Ci sono pagine di "Una vita dolce" travolgenti per quanta commozione comunicano. Quando, per esempio, Sebaste annota: «S. e io stiamo per entrare nella notte. È il nostro viaggio e il nostro vascello insieme. Ho paura, per lei e per me. Che la notte cancelli o nasconda anche solo in parte la luce tenera e forte che ha fatto innamorare di S. chiunque l'abbia incontrata nel corso della sua malattia. Riusciremo a tenerla accesa, a colorarla? Se lei scompare, sono io che non vedo. Se divento invisibile, sono ancora io a essere cieco. Se lei diventa cieca, sono sempre io a non vedere». Oppure quando racconta la difficoltà di comunicare, la fatica della vestizione, lui che la perde su una metropolitana di Milano e la cerca come una furia tra stazioni e folla indifferente. Fino a ritrovarla lì, nel vagone dove si era seduta.

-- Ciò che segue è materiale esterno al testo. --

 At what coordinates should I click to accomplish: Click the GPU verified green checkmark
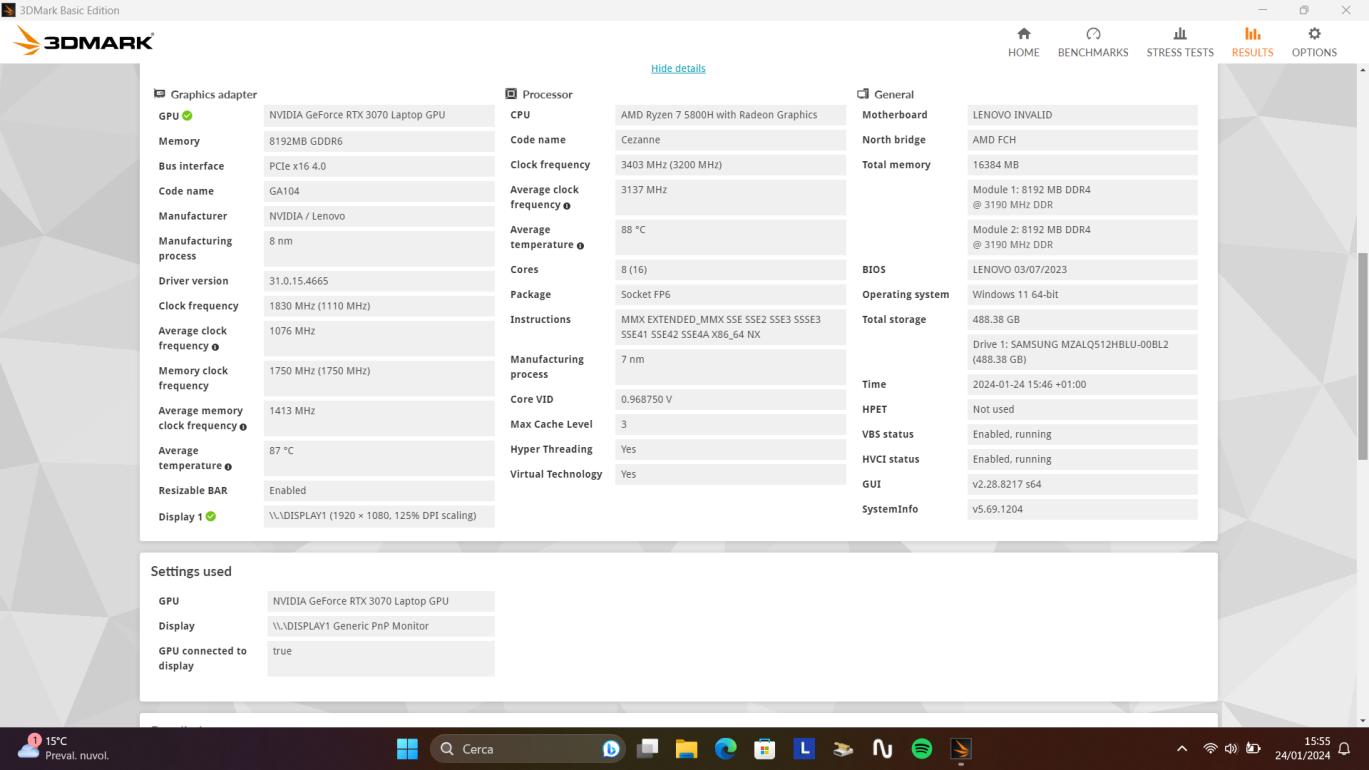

Eppure è un libro, questo, che tra viaggi in Oriente, colori di Rothko, ricordi di incontri (altre donne, altri uomini, alcuni celebri, altri di un'intima cerchia) riesce a tenere in mano la vita con presa salda. E c'è la "meraviglia dell'esistenza" a metà tra una preghiera e una canzone di Dylan, una pausa di meditazione all'alba in una casa così silenziosa che sembra fuori abbia nevicato. C'è tanto smarrimento in "Una vita dolce", quello che noi tutti proviamo alle prese con le malattie senza cura, davanti all'abisso della finitezza. Ma Beppe Sebaste riesce a trasformare il percorso suo e di S. in una arrampicata a tappe dove baluginano visioni impreviste, impreviste e lunghissime risate, impreviste e fortissime tenerezze, imprevisti insegnamenti di S. che al buio, guardando la parete, sa ancora essere Stefania che litiga con Beppe, proprio lei, la mia compagna di banco all'Unità, la mia spericolata amica guidatrice di motorini, la lettrice appassionata, la donna dal sorriso grande e largo. E' un libro potente e prezioso "Una vita dolce". Leggetelo, fatevi un regalo, usatelo come ventaglio per far fluire l'aria in questo tempo fermo. Fatelo respirare con voi, con le vostre intime pene. Forse troverete una risposta e un piccolo sollievo.